Chapter 2 – The Wrong Kind of Lucky

Ryan turned around slowly.

She looked about twenty, maybe a little older. Dark hair pulled back practically, a field jacket, a worn leather bag over one shoulder. She was holding a small flashlight pointed slightly away from his face, which he appreciated. Beside her stood an Empoleon, easily as tall as she was, watching him with calm yellow eyes that missed nothing.

Ryan was still breathing hard.
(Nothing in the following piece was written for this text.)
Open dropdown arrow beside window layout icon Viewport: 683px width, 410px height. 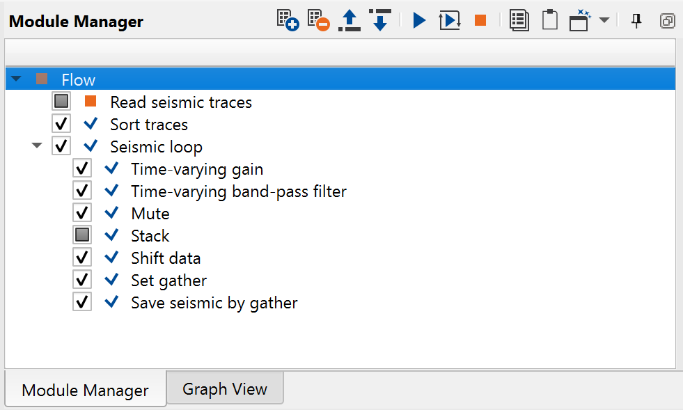(x=604, y=20)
His hands hadn't stopped shaking and he could feel his pulse in his throat, loud and too fast. He pressed one hand against his knee and tried to look like someone who had things under control.

He did not have things under control.

"That's what hit the Ursaring," he managed.

"Flash Cannon," she confirmed. "She'll be fine. Just enough to redirect her." A slight tilt of her head. "You're welcome, by the way."

"Right." He exhaled, long and unsteady. "Sorry. Thank you. That was yeah. Thank you."

She smiled warm, easy, the kind that made you not quite sure what to do with your hands. "Mara. Field researcher, based out of Sandgem. And you are?"

"Ryan." He straightened up slowly, ribs still aching from the sprint. "Sorry, I just give me a second."

"Take your time."

He did. Thirty seconds of just standing there, hands on his knees, while his breathing came back down. Mara waited without making it weird, which he appreciated more than he could say.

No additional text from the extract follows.